What are some pieces of knowledge you would pass on to newer poets still learning the craft?

Your timing is uncanny: I just finished a poem titled, “To a Young Poet.” Though it offers no technical advice, it does address how to nurture and “go with the flow” of inspiration. Write down even infelicitously phrased ideas. Scavenge everywhere (what you see; what you hear; what you read; memory, of course) to discover your objective correlatives. Be alone as much as possible. Bask.

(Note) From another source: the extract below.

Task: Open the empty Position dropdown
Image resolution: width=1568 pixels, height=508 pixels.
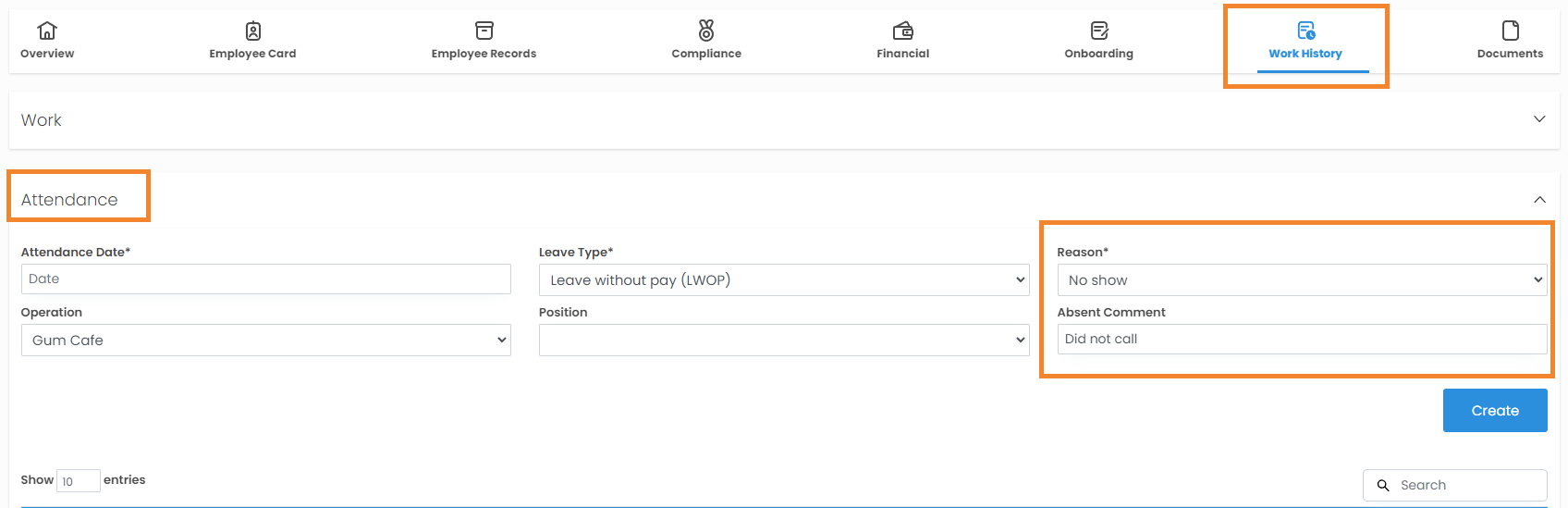Action: pos(783,341)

I’ve been enjoying watching Alena Smith’s Dickinson which imagines many scenes that provoke Emily to pick up her pen. This is an image of actress Halee Steinfeld leaning on rapper and actor Wiz Khalifa. Halee is wearing a red ball gown; Wiz is wearing a black shirt, black top hat, and blue makeup under his left eye. Neither are looking into the camera. This is a still image from the set of the TV show Dickinson.

Writers tend to write what haunts or obsesses them. What are some themes/topics that are important to your writing, or tend to show up a lot in your work?

Coincidentally– or predictably?–some of them appear in “Primate”: mother/child relations; the individual’s experience foregrounded against our collective story known as history; the purposes of memory; domestic scenes against natural ones; hands; and windows, always windows!

What books, writers, art, or artists inspire you and your work? Who are some mentors in your writing life?

Wallace Stevens, Richard Wilbur, Jorie Graham, James Merrill, Derek Walcott, Charles Wright, A.E. Stallings, Rachel Hadas, Don Paterson, and Roberto Calasso.

What craft element challenges you the most in your writing? How do you approach it? What is your quirk as a writer?

In other words, what’s the weakest arrow in my quiver? I’d say everything that revolves around the work of revision is a challenge for me. During the second winter of the pandemic, I dove into a dusty file marked “To Mine for Other Poems,” and what I found there were mostly drafts of poems half-written. The fact that I’d not even labelled the file “To Revise” shows the extent to which I’d resisted the advice often dispensed: “When you come to an impasse, put your draft aside to return to later.” Somehow, that never felt right to me, felt like abandoning a child, so, though I actually committed that act, I couldn’t name it. The difficulties posed are threefold: 1) How to re-enter the mental space I’d inhabited when I quit the poem. What were the concerns that were successfully written and which not?; 2) Being receptive to new directions that are not apparent in the draft. This is how something stunted called “Passages” resulted in the finished “To a Young Poet”. Once it had an addressee (originally it was written in the second person but the “you” was entirely generic), all the ideas that had been lazily consuming too much space found a direction; and 3) Determining when it is finished. This problem obviously rears its head during the creation of any writing. Molly Peacock told me a long time ago to lower my expectations on this, not to wait for it to click: “You’ll never know for sure when it’s done and you may find yourself years later thinking of the perfect substitutive word or phrase, even for something already in print.”

What projects are you working on right now?

Just tackling my folder of Revisions. I’ve done three or four so far and if there is a reward aside from the delayed gratification of plucking these mature blooms, it is in the sensation that’s something like setting the poems before a mirror and recognizing an earlier self.

This is an image of the poet Amy Bagan. Amy is looking directly into the camera and smiling. She is a white woman with curly medium-length brown hair. She is wearing a white necklace around her neck.Amy Bagan’s manuscript, “Native to Now,” was selected as a finalist for the Richard Wilbur Book Award 2021.  Her poems have been awarded the Grolier Poetry Prize,  finalist for the 2016 James Hearst Poetry Prize,  finalist for the 2019 Able Muse Write Prize, finalist for the 2020 Frost Farm Prize, and finalist for Southwest Review’s Morton Marr Poetry Prize, among others. Her manuscript “Sand-Blind” was selected as a National Poetry Series prize finalist. Her work appears in Measure, The Cortland Review, Denver Quarterly, Northwest Review, Southern Poetry Review, North American Review, Mosaici, Western Humanities Review, Able Muse, and Salmagundi, among others.